When I first started work as a facilitator, one of the first sessions I designed and ran was on Peer Learning. I’m running it again this week for a non-profit group, and every time I return to it I’m reminded of the basics of facilitation, the basics of learning.
The session is designed for a beginner audience, and covers principles of adult learning (intent: adults learn best when they see the utility of what they’re learning vis-a-vis what they intend to do; participatory: adults learn best when they interact with new information, through experiential and participatory learning; building on previous knowledge: adults learn best when they can bring their own knowledge and experience to the table, and have it interact with what they’re learning; physiology: understanding that the more types of and numbers of interactions with information that the learners get, the stronger the connections built in their brains – especially as we get older and need more iterations to start transferring between short-term and long-term memory).
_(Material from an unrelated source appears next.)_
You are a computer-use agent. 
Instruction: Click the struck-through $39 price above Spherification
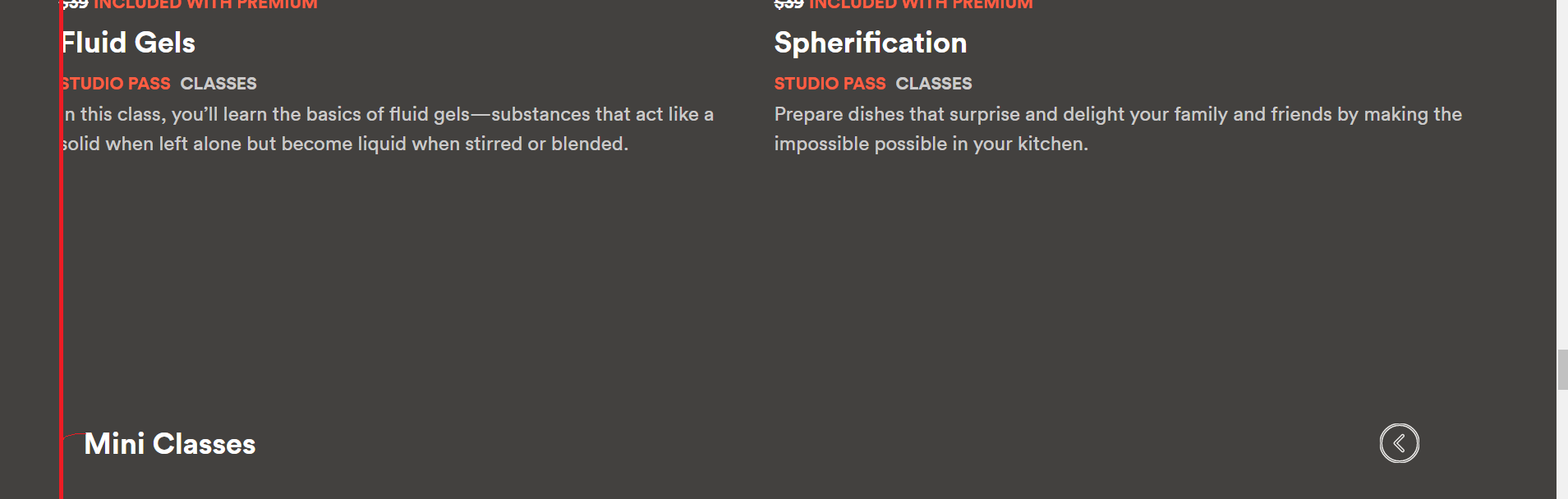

To support an understanding of how to create new and different interactions between learners and content, in this session we go over kinesthetic, auditory, and visual learner classifications, and then create presentations maximizing our use of cues designed for each of the learning styles.
After a review and debrief, each participant gets a copy of the Facilitator’s Guide I co-created a few years ago. I just heard this week that someone who has taken this session has since introduced the Facilitator’s Guide to their workplace (a major Canadian engineering company), and the facilitation skills are spreading.
For someone like me, who believes that our understanding each other’s ways of learning and interacting together is part of creating a better world, this is good news – and a reminder that going back to the basics of learning and facilitating can have a far-reaching impact.